(Records from a dataset)
···
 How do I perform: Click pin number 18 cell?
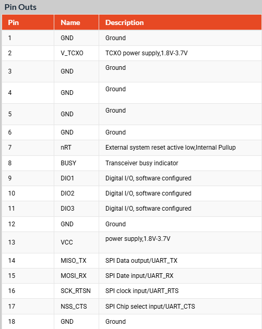28,322
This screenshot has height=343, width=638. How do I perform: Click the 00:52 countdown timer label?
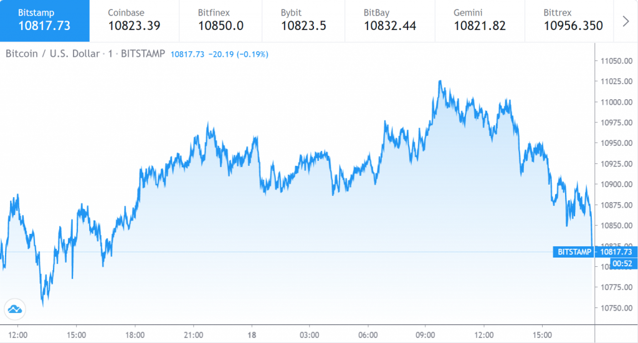622,264
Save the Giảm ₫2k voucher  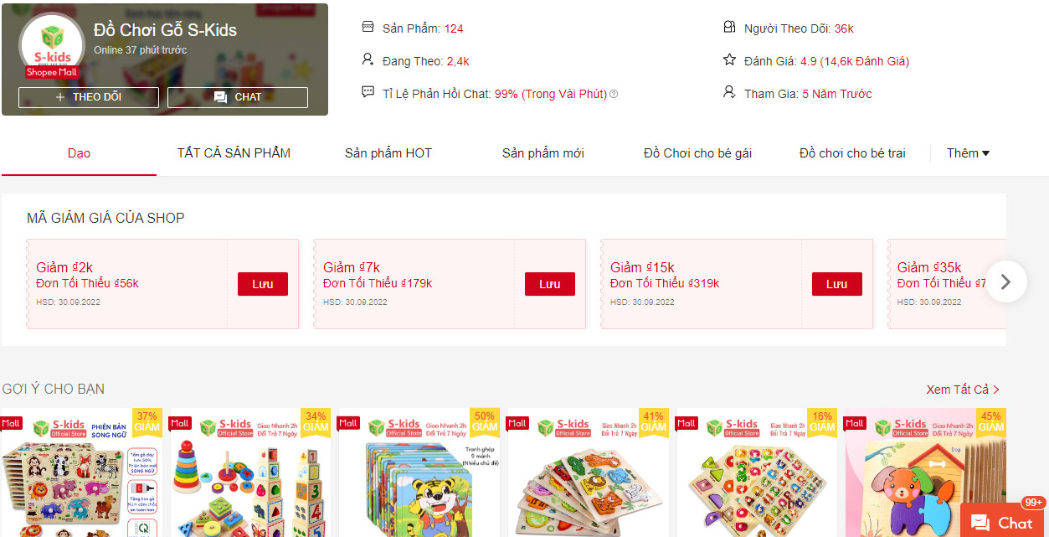[263, 284]
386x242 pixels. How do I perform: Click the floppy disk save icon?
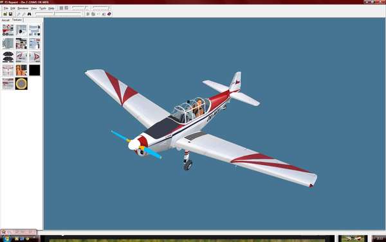pyautogui.click(x=10, y=14)
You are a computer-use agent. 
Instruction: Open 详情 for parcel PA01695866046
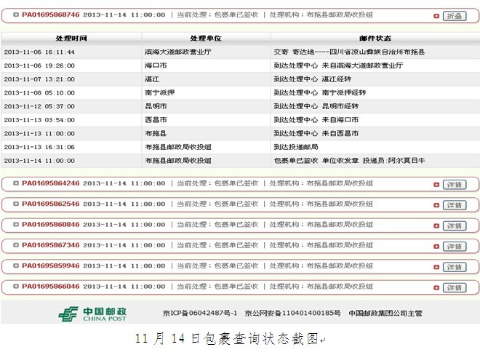click(454, 288)
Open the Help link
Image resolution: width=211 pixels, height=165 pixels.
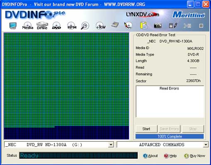[170, 156]
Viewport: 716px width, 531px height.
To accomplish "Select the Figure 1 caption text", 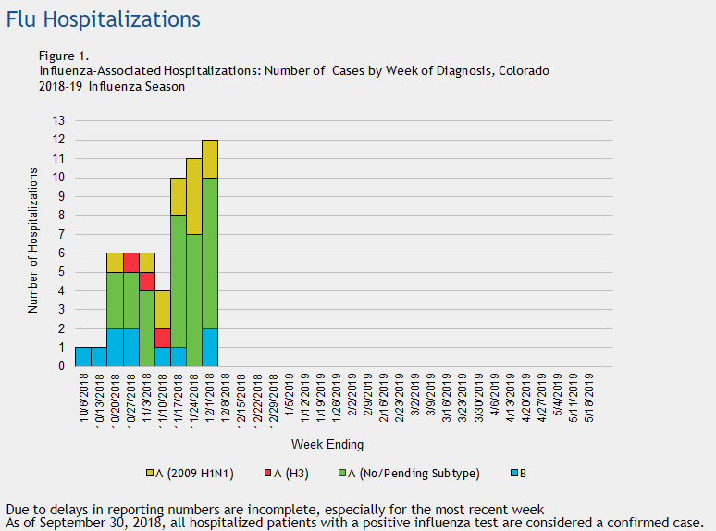I will [x=64, y=56].
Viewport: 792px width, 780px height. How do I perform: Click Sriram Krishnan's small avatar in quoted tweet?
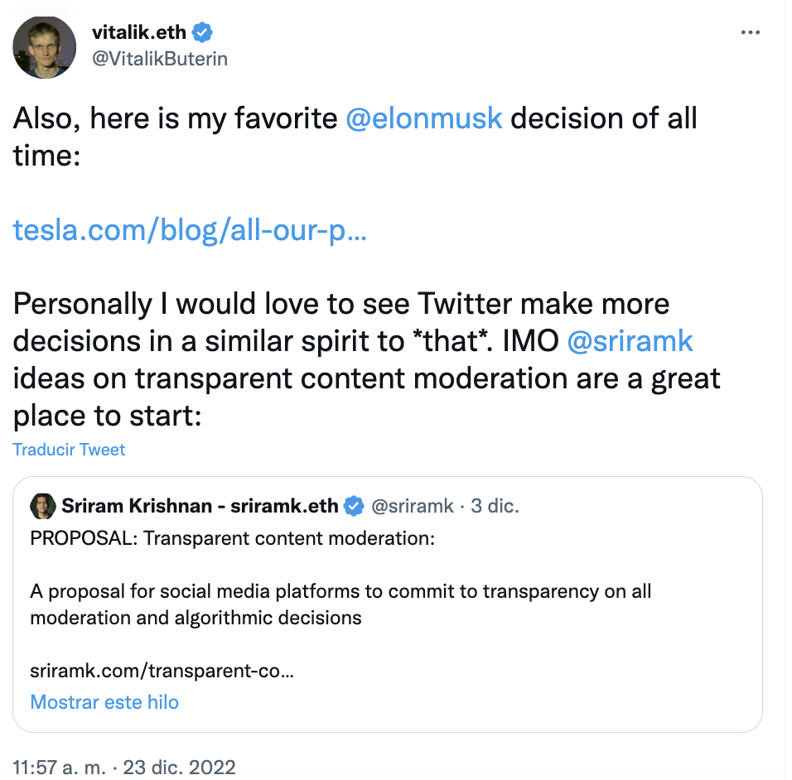42,505
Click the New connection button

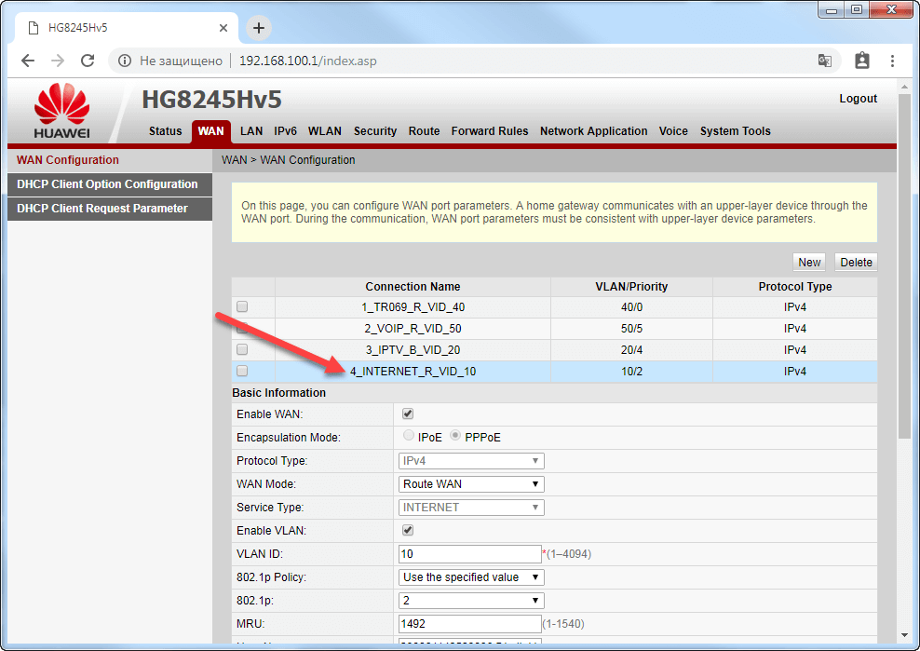(809, 263)
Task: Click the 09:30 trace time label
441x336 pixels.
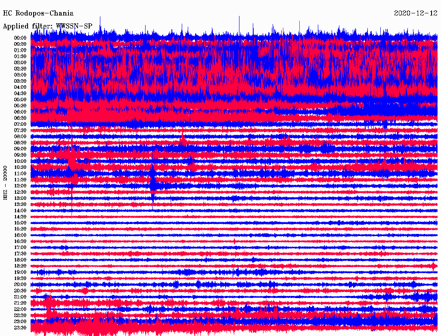Action: click(x=20, y=155)
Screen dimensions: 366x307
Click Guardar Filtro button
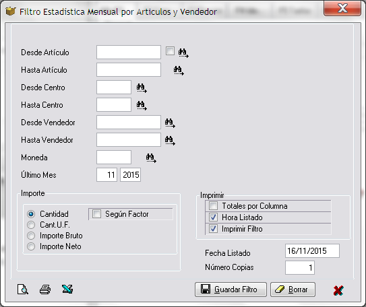tap(231, 289)
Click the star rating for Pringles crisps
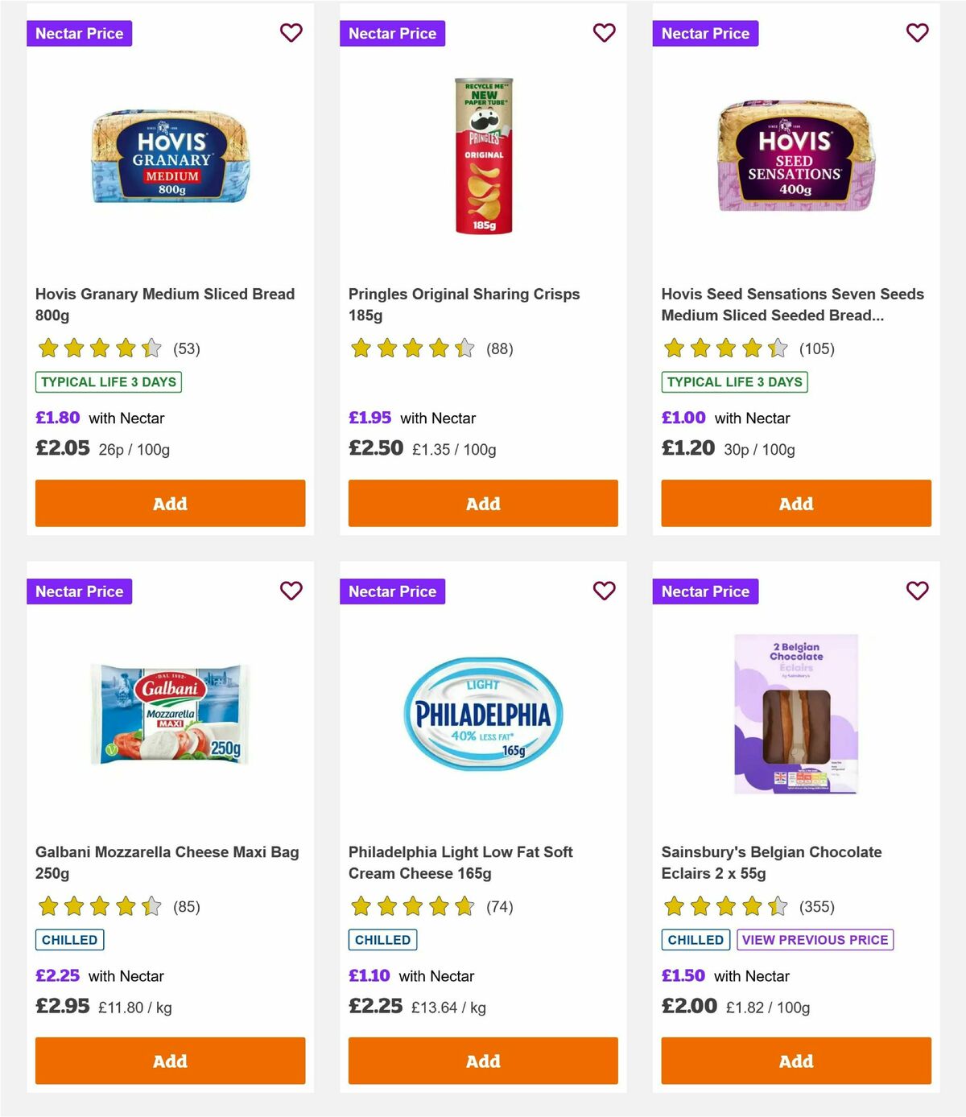This screenshot has height=1117, width=966. (411, 348)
···
▸ **Task goal**
Excluding the pictures, retype the line containing "441x336 pixels." and all lines after it down to the end of the data above.

▸ **Exercise output**
441x336 pixels.
Action: click(x=20, y=155)
Screen dimensions: 366x307
Click Guardar Filtro button
tap(231, 289)
Click the star rating for Pringles crisps
This screenshot has height=1117, width=966. (411, 348)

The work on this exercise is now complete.